▶ _Tasks to carry out_
A. In the article on manufacturing, repeat the part that opens with the words containing "Manufacturing Continues It’s" and closes with "up manufacturing productivity.".
B. Translate this sentence from the article on manufacturing into Spanish: "The digital economy and the internet of things are helping step up manufacturing productivity."
C. Carry the article on manufacturing further, picking up after its final sentence.

==== Extract provided

Manufacturing Continues It’s digital Retooling
01 Aug, 2018
The digital economy and the internet of things are helping step up manufacturing productivity.
Manufacturing is in a state of transition as the digital economy and Internet of Things (IoT) works into the process. But it will continue to be one of the strongest economic forces in this country for years to come.
According to the National Association of Manufacturers (NAM), taken alone, manufacturing in the United States would be the ninth-largest economy in the world. With $2.1 trillion in value added from manufacturing in 2014, only eight other nations would rank higher in terms of their gross domestic product.
THE STATS
Other NAM findings include:
– There are nearly 12.5 million manufacturing workers in the United States, accounting for 8.5 percent of the workforce. In 2016, the average manufacturing worker in the United States earned $82,023 annually, including pay and benefits.

========
==== Entries supplied

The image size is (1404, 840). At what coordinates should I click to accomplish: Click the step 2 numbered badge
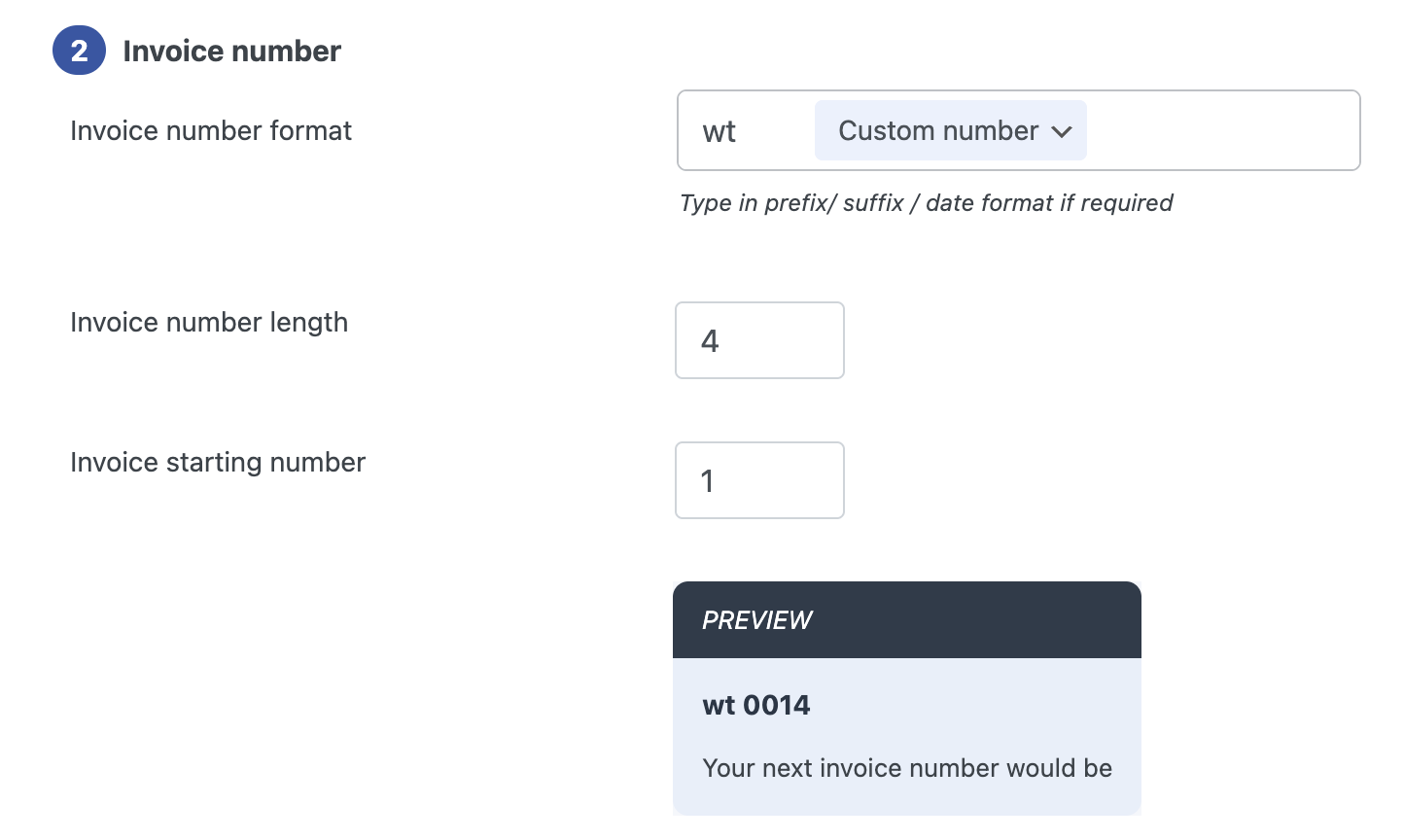[79, 50]
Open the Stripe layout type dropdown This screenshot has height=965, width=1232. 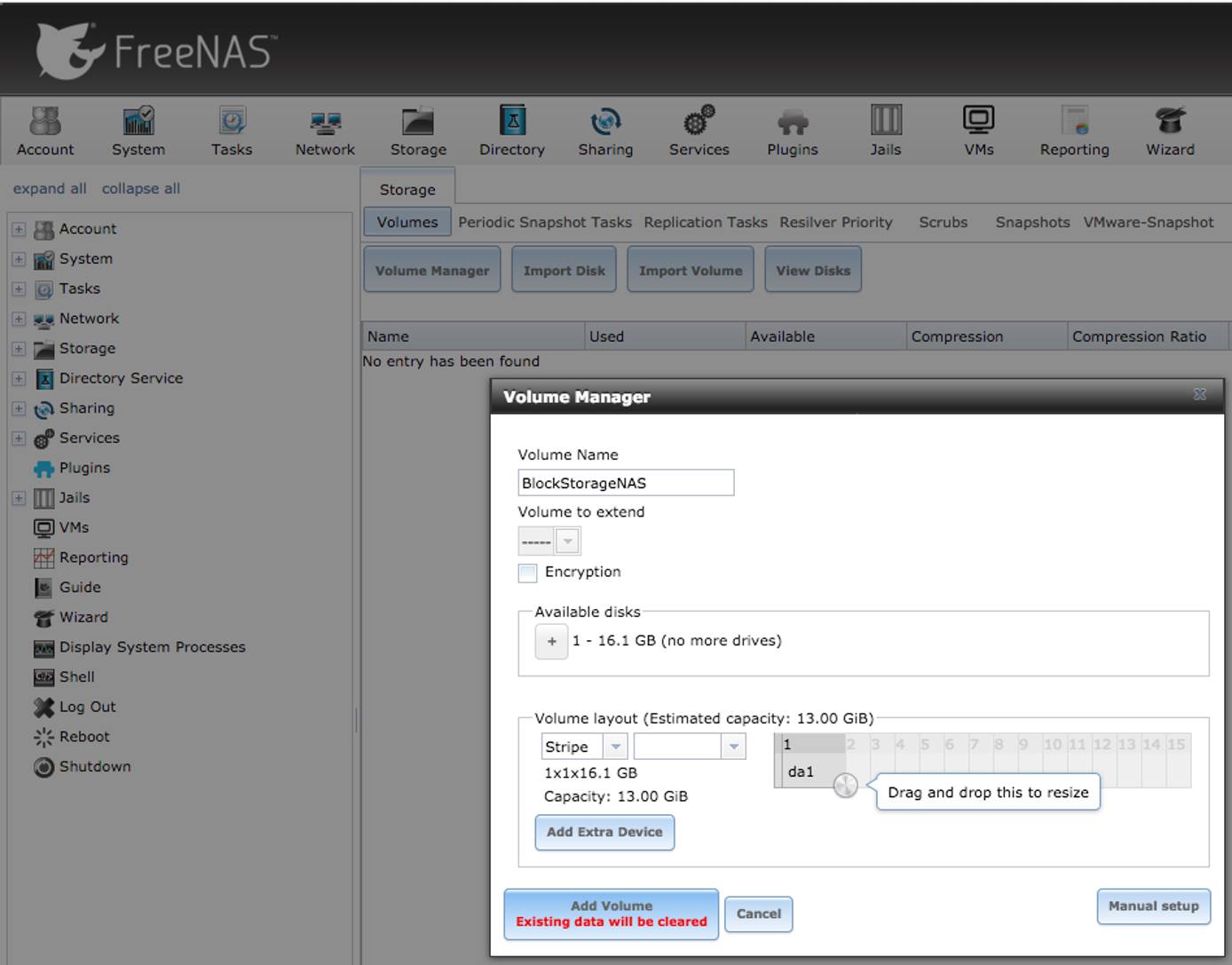pos(615,747)
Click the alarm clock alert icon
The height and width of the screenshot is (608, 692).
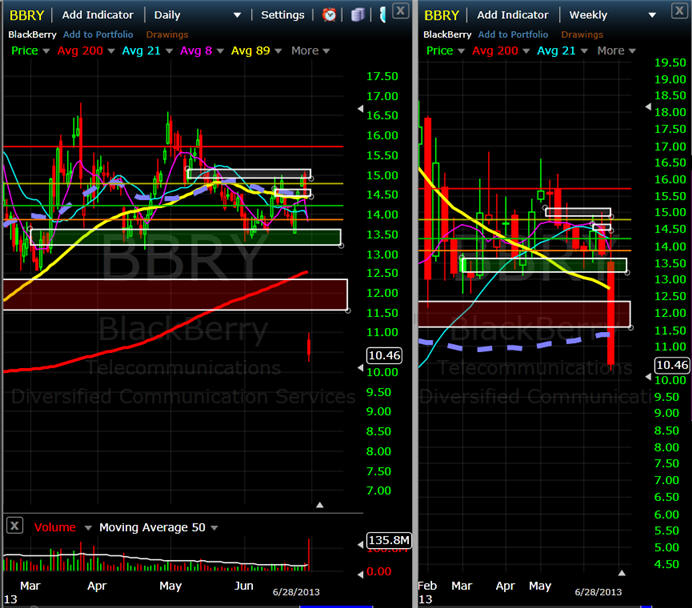[329, 15]
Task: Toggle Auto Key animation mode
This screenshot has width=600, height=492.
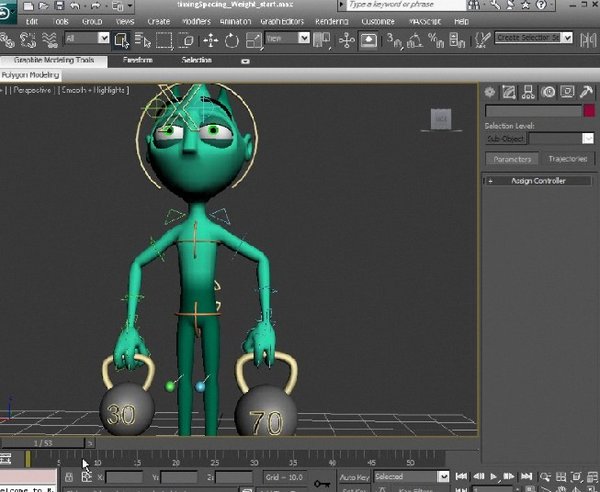Action: [354, 477]
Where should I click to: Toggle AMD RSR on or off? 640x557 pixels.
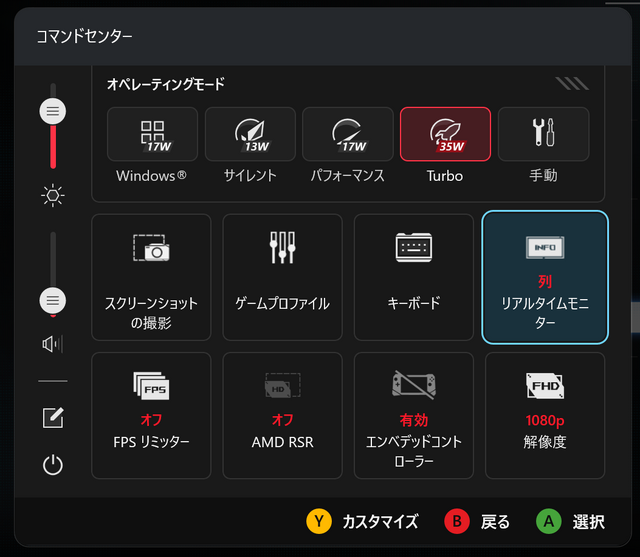point(282,413)
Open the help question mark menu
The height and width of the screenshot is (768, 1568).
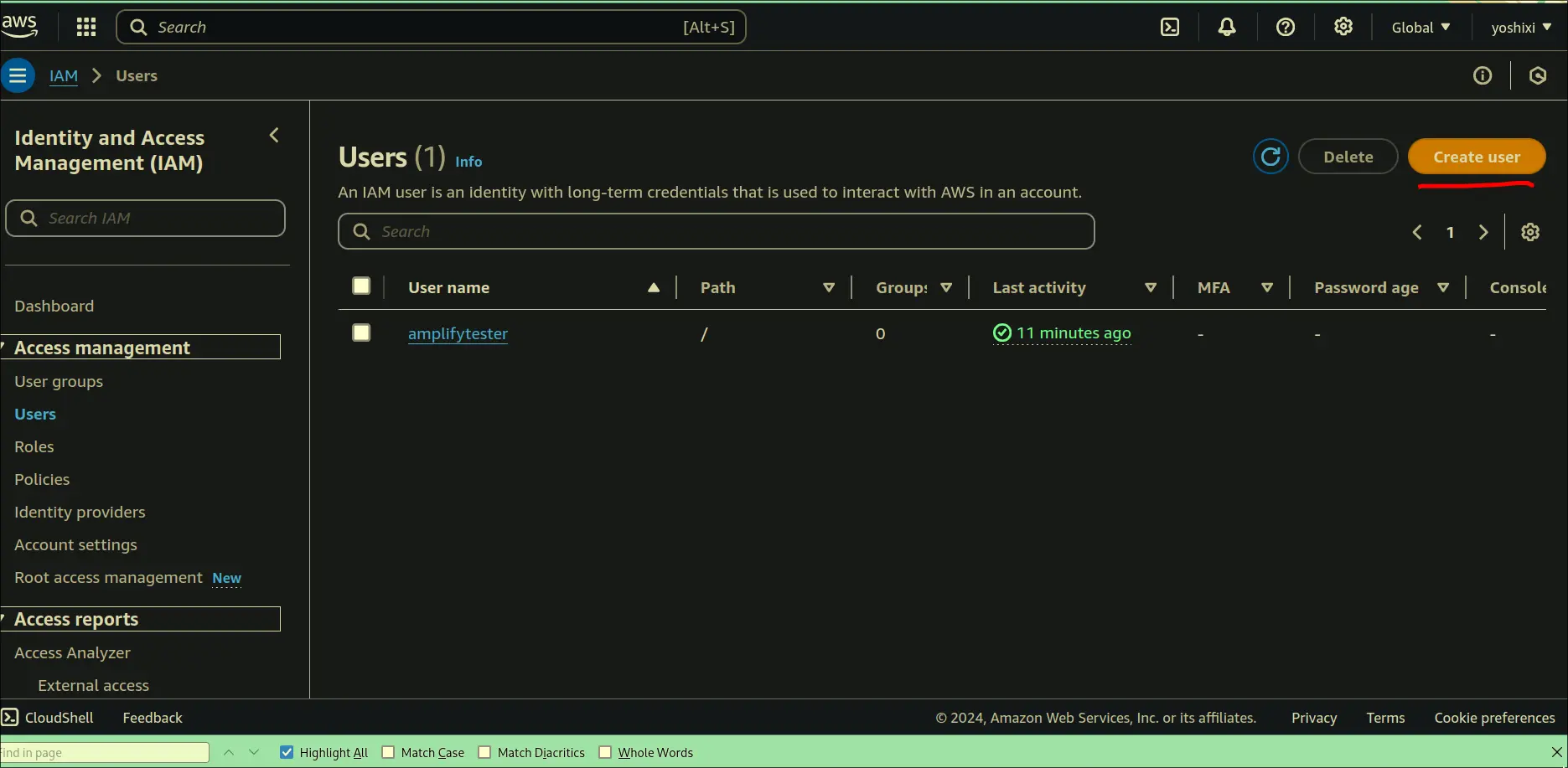coord(1285,27)
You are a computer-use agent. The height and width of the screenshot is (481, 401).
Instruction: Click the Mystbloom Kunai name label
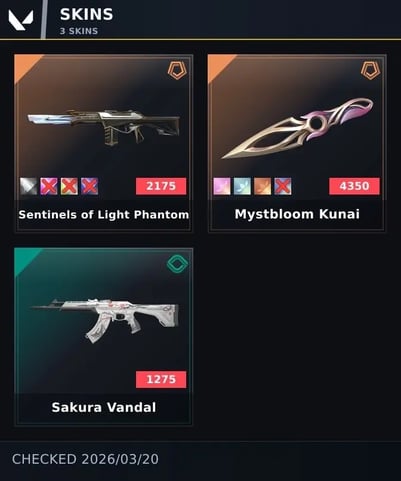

========

▶ _The responses_
A.
Manufacturing Continues It’s digital Retooling
01 Aug, 2018
The digital economy and the internet of things are helping step up manufacturing productivity.

B. La economía digital y el internet de las cosas están ayudando a aumentar la productividad de la manufactura.

C.
– Over the past 25 years, U.S.-manufactured goods exports have quadrupled. In 1990, for example, U.S. manufacturers exported $329.5 billion in goods. By 2000, that number had more than doubled to $708 billion. In 2014, it reached an all-time high, for the fifth consecutive year, of $1.403 trillion, despite slowing global growth.
– Nearly half of all manufactured goods exports went to nations that the U.S. has free trade agreements (FTAs) with. In 2015, manufacturers in the U.S. exported $634.6 billion in goods to FTA countries, or 48.2 percent of the total. World trade in manufactured goods has more than doubled between 2000 and 2014 – from $4.8 trillion to $12.2 trillion.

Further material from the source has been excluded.